[Provided information]

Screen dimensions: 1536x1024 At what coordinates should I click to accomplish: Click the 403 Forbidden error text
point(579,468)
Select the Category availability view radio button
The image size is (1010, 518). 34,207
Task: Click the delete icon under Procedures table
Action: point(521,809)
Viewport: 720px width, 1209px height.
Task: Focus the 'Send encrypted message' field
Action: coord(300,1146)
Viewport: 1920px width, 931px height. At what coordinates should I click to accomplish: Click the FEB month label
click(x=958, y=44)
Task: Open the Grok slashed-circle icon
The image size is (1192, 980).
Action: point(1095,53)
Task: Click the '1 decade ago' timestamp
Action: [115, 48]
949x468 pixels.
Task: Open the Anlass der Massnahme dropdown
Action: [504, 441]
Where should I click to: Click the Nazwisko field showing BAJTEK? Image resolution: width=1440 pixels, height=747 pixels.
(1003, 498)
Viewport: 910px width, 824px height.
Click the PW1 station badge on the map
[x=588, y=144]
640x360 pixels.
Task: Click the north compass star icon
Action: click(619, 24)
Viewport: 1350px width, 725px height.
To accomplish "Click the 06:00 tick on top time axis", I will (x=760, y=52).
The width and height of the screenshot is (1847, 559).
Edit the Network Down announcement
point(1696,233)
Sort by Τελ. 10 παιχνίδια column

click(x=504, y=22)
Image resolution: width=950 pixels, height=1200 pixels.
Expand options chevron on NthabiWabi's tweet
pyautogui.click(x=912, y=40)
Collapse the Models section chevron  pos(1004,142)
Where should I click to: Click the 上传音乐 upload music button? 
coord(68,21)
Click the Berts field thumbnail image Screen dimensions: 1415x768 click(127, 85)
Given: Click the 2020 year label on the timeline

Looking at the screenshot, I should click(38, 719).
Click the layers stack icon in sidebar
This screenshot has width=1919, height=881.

[/Provided information]

* Task to carry out *
Return only the lines between the one holding "Viewport: 910px width, 824px height." and the one holding "Image resolution: width=950", inclusive, exactly as they appear above.

* Solution *
Viewport: 910px width, 824px height.
Click the PW1 station badge on the map
[x=588, y=144]
640x360 pixels.
Task: Click the north compass star icon
Action: click(619, 24)
Viewport: 1350px width, 725px height.
To accomplish "Click the 06:00 tick on top time axis", I will (x=760, y=52).
The width and height of the screenshot is (1847, 559).
Edit the Network Down announcement
point(1696,233)
Sort by Τελ. 10 παιχνίδια column

click(x=504, y=22)
Image resolution: width=950 pixels, height=1200 pixels.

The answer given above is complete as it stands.